Unethical issues in workplace
The cultural and religious composition of a given workplace is
determined the recruitment process adopted by the organization. A
broader view of diversity help organizations in perceiving the greater
strategic relevance and buy-in associated with recruitment of
individuals from different cultural and religious backgrounds. However,
the adoption and practice of fair inclusion and exclusion criteria
requires organizational management to overcome the challenges of
stereotype, preconceived expectations, assumptions, differences in
treatment, and us-versus-them attitude. These are difficult conditions,
especially for organizations that operate in areas dominated by certain
religion or ethnic group. In such organizations, the recruitment teams
are likely to be dominated by people of the same cultural or religious
background, which may reduce the capacity of the recruitment team to
consider experience, knowledge, talent, and skills during short listing
and recruitment exercise (Kaya, 2010). This subjects the recruitment
teams to the risk of unethical practice of recruiting employees on the
basis of their cultural of religious backgrounds.

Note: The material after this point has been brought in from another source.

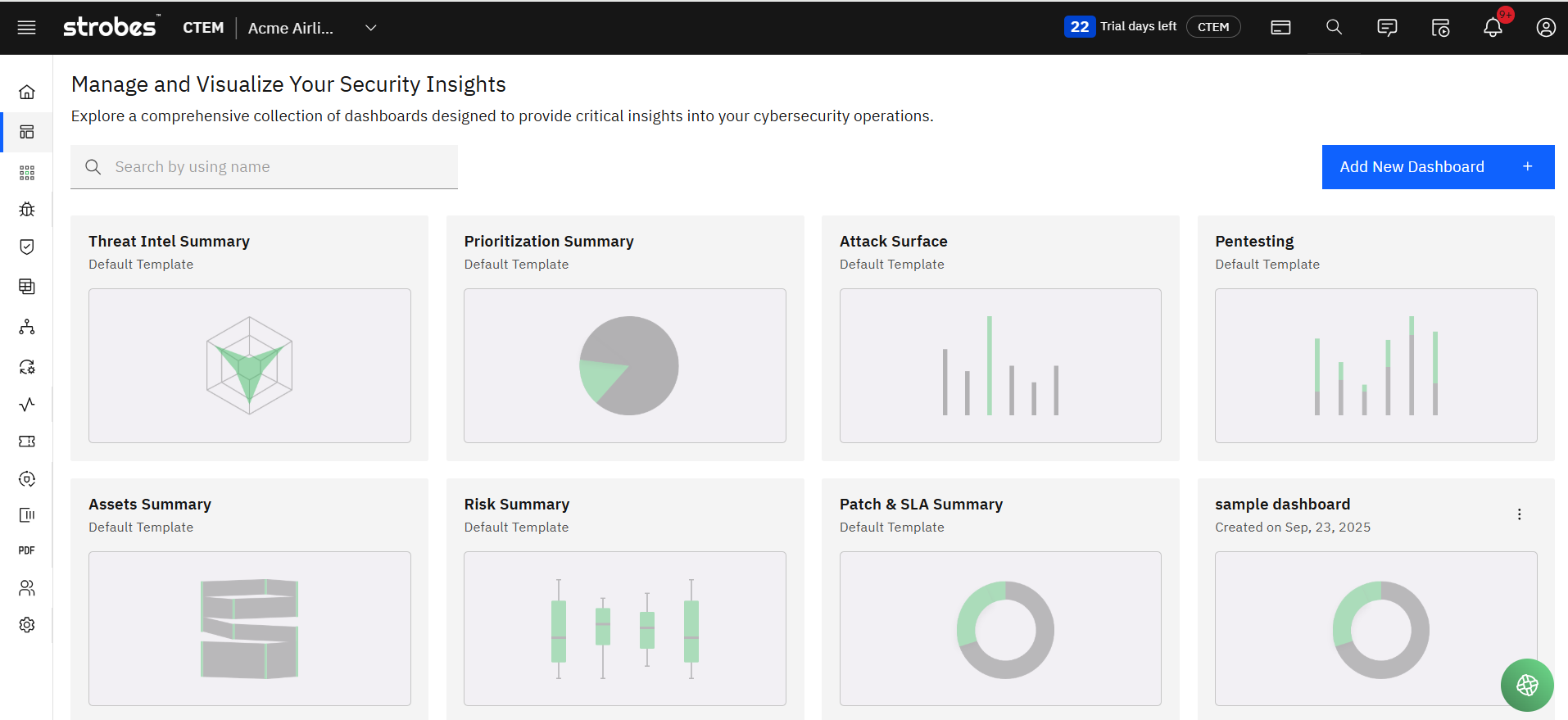Screen dimensions: 1568x720
Task: Open settings gear in sidebar
Action: click(27, 625)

Cultural and religious differences trigger employee discrimination in
terms of compensation. Grossman (2013) defined pay discrimination as
the employee compensation system that is based on employees’ religion,
race, national origin, or sex instead of job performance and title.
Currently, there are laws set to protect employees from compensation
discrimination and ensure that employers provide equal pay for their
employees. For example, the Equal Pay Act prohibits employers from
offering wage inequalities on the basis of race, religion, gender, or
age. However, research shows that the wage inequality in the United
State’s labor market is mainly based on racial differences
(Antonovics, 2004). These differences in the compensation of employees
within the same workplace and equal qualification can be attributed to
persistent racial discrimination and previous pay inequalities that set
precedence for the current inequalities. This is an unethical practice
that persists in spite of the existence of strict rules to curtail it.
Training programs are part of the employee development process, which
help workers to assume higher responsibilities at their places of work.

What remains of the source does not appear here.